In bulk, for most of the $\left(\frac{v}{u},\,\frac{w}{u}\right)$ phase diagram, there are two competing attractive vestigial-order channels, corresponding to a real-valued composite (nematic/ferromagnetic) and a complex-valued one ($s$-wave/$d$-wave charge-$4e$). As demonstrated in Ref. [43], the nematic/ferromagnetic instability is always the leading one in bulk [Fig. 1(b)]. Our goal is to determine the fate of these phases along a nematic domain wall. We therefore numerically minimize the free energy (6) for the $N$-site 1D grid with domain-wall boundary conditions $\Phi_{1}^{B_{1g}}=-\Phi_{N}^{B_{1g}}=\Phi_{0}^{B_{1g}}$, where $\Phi_{0}^{B_{1g}}$ is the (self-consistently obtained) bulk value of the nematic order parameter (see SM for additional details).
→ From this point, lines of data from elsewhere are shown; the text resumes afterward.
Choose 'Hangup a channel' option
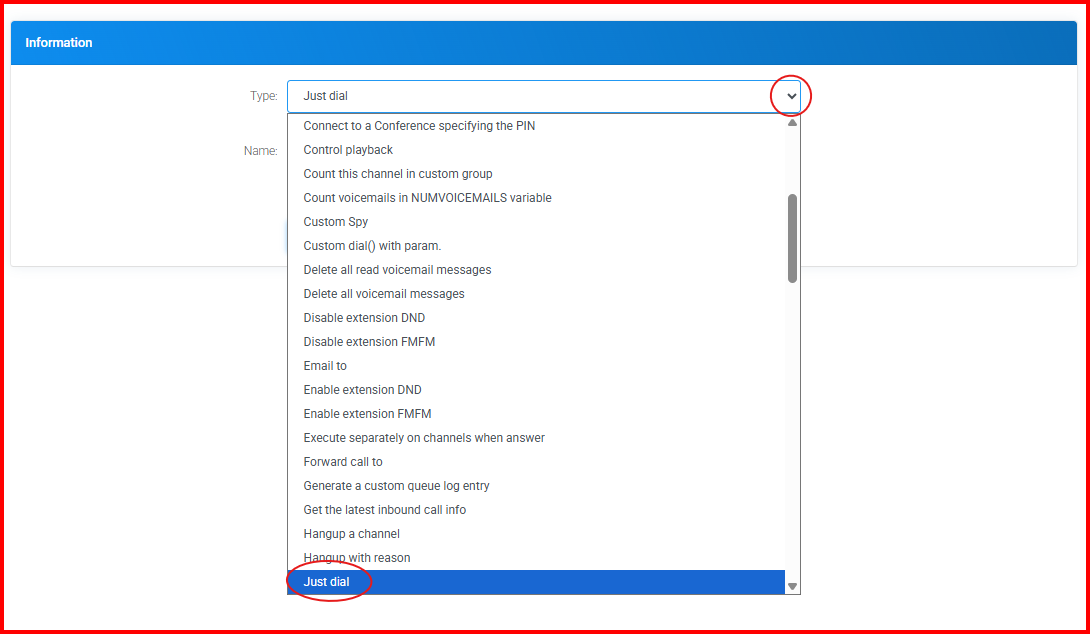 [x=351, y=534]
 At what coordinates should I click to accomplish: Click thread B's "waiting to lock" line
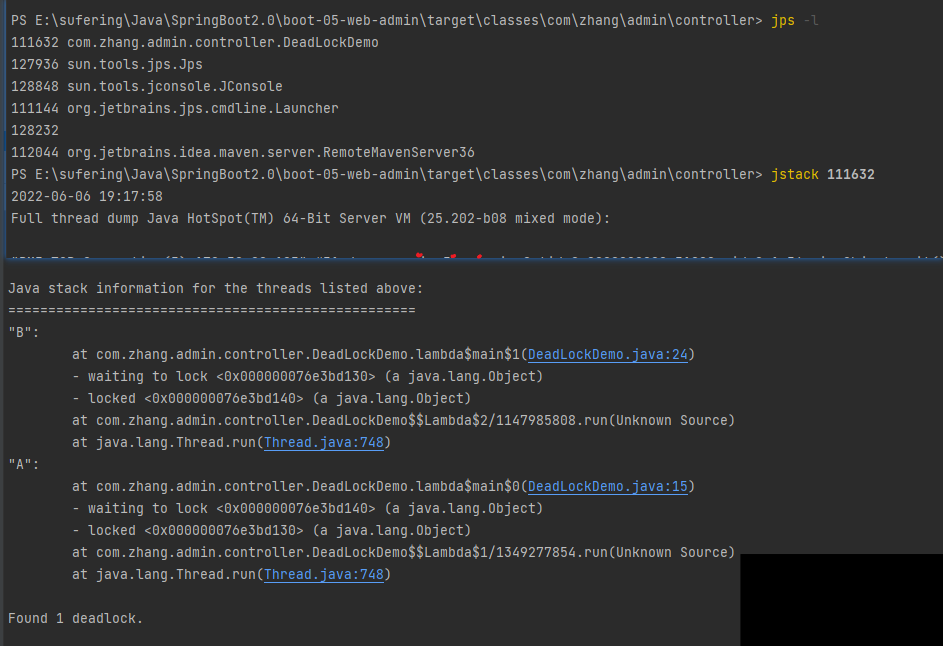pyautogui.click(x=307, y=376)
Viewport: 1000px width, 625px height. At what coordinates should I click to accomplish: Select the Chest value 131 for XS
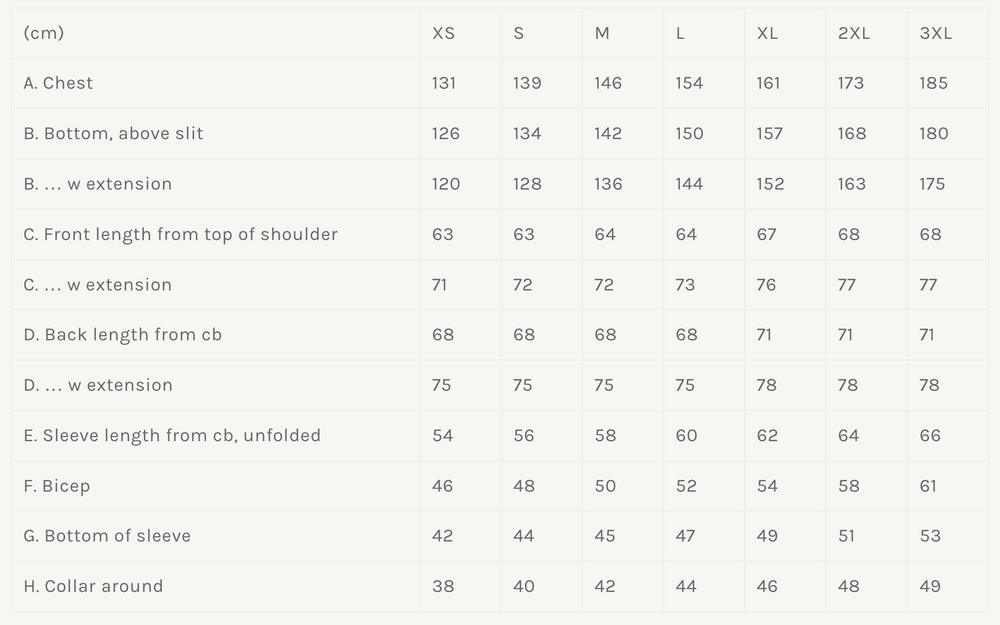(444, 83)
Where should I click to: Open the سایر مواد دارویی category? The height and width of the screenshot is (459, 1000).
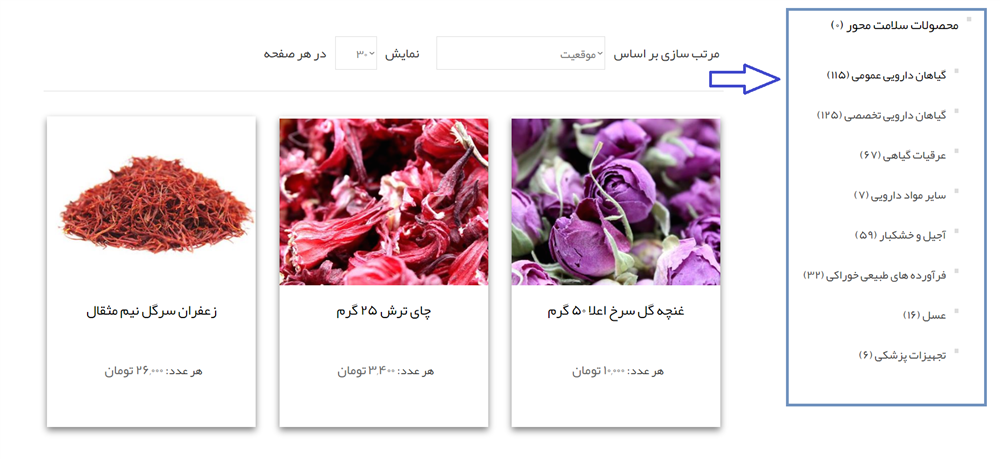(x=900, y=196)
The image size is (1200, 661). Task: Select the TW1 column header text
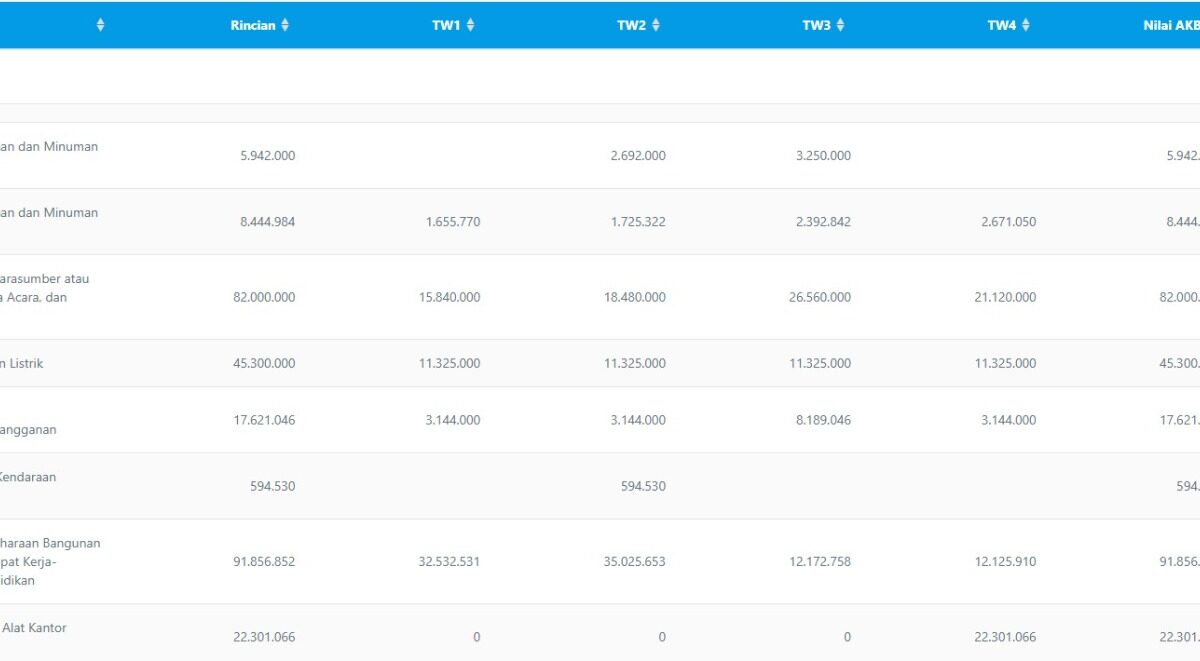(446, 25)
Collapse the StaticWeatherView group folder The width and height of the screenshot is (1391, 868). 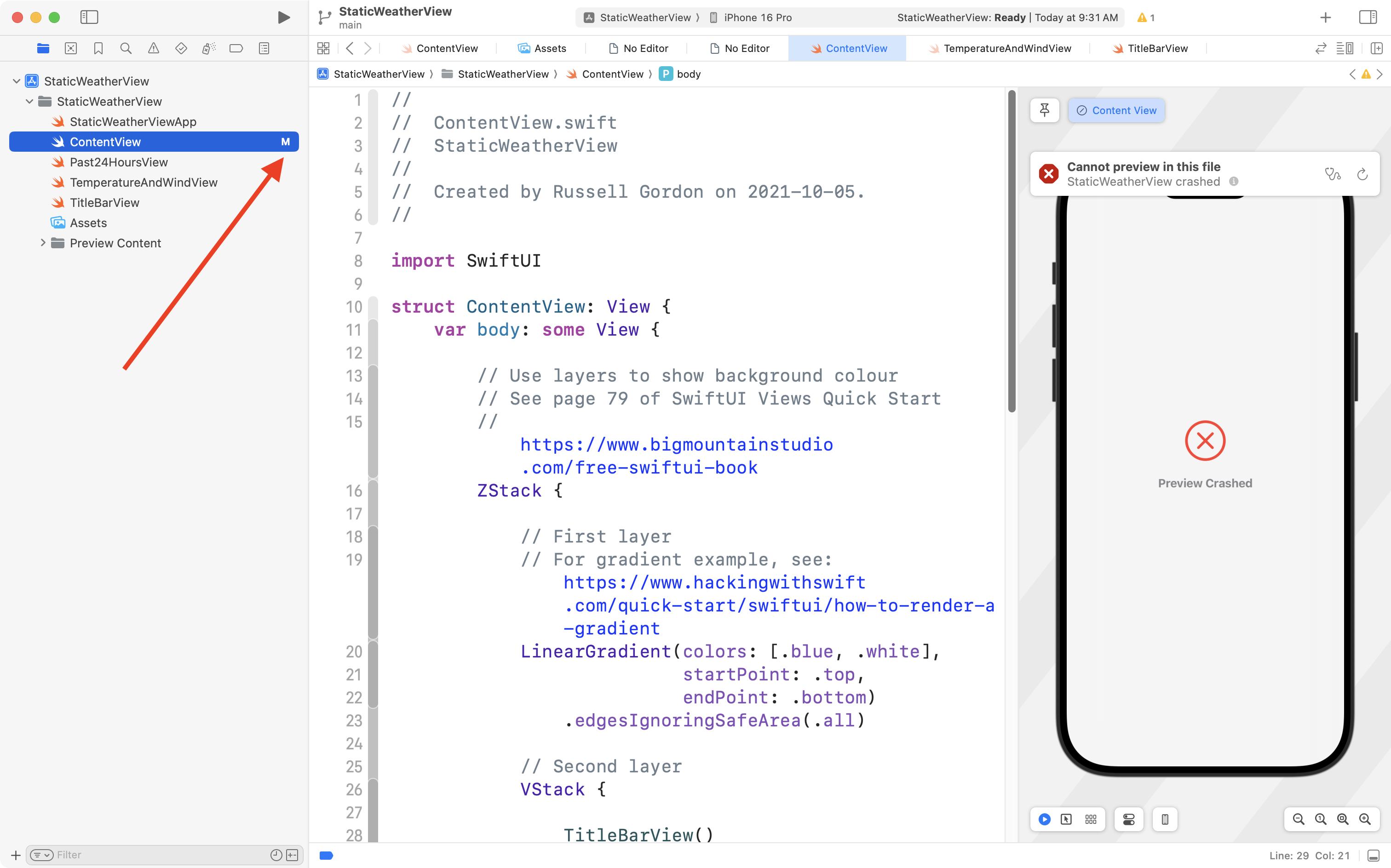click(29, 102)
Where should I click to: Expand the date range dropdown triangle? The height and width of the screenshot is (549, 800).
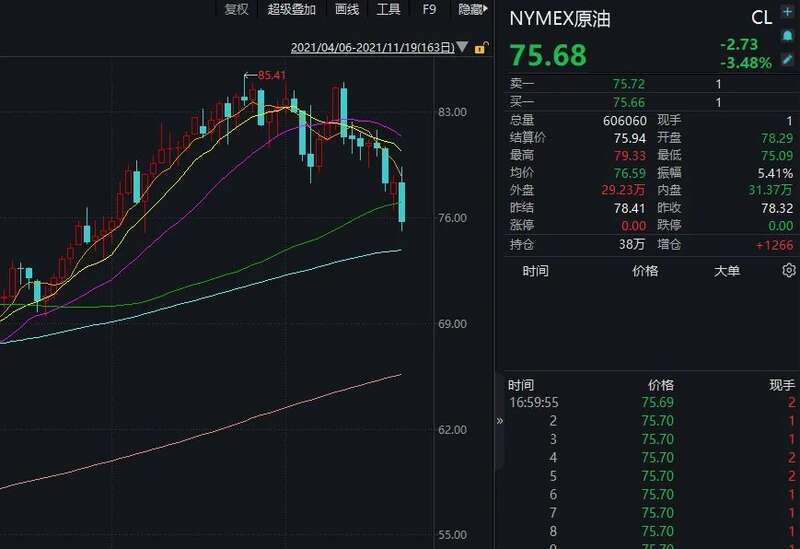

Consider first the phase diagram region where the only attractive vestigial-order channel is the nematic, i.e. $U_{B_{1g}}<0$ but $u_{A_{1g}}>0$ [red cross in Fig. 1(b)]. The results are shown in Fig. 2. As the control parameter $r_{0}\propto T-T_{0}$ is decreased, a nematic domain emerges below a temperature that coincides with the bulk nematic critical temperature. As expected, the domain wall becomes sharper as the temperature is lowered, since the wall width scales as $t_{0}/|\Phi_{0}^{B_{1g}}|$ where $t_{0}$ is the gradient-term stiffness. At the domain-wall center, the superconducting susceptibility $\chi$ is suppressed, consistent with the fact that vestigial order enhances the superconducting transition. Interestingly, $\chi^{-1}$ has a non-monotonic spatial dependence, displaying a dip at the domain-wall boundaries, which can lead to local condensation of superconductivity [yellow region of Fig. 2(c)]. No sign of charge-$4e$ order is observed, consistent with a repulsive effective interaction in this channel.

Consider now the phase-diagram region where the charge-$4e$ vestigial channel is attractive, but subleading to the nematic, $U_{B_{1g}}<u_{A_{1g}}<0$ [purple cross in Fig. 1(b)] . As shown in Fig. 3, upon decreasing $r_{0}$, nematic order emerges first, in two domains. However, in contrast to Fig. 2, the charge-$4e$ order parameter $\phi^{A_{1g}}$ condenses inside the domain wall while the superconducting susceptibility $\chi$ remains finite. This is the main result of the paper. Because the domain wall is one-dimensional, this should be understood as a local condensation, since phase slips will destroy long-range order along the wall. Note, even though the $d$-wave charge-$4e$ channel is repulsive in this phase-diagram region, the order parameter $\phi^{B_{1g}}$ condenses due to the trilinear coupling between $\Phi^{B_{1g}}$, $\phi^{A_{1g}}$, and $\bar{\phi}^{B_{1g}}$ (see the inset) [43]. We verified that this behavior is not particular to this set of parameters, but occurs in any region of the $\left(\frac{v}{u},\,\frac{w}{u}\right)$ phase diagram where $s$-wave/$d$-wave vestigial charge-$4e$ order is sufficiently attractive but subleading to nematic/ferromagnetic vestigial order.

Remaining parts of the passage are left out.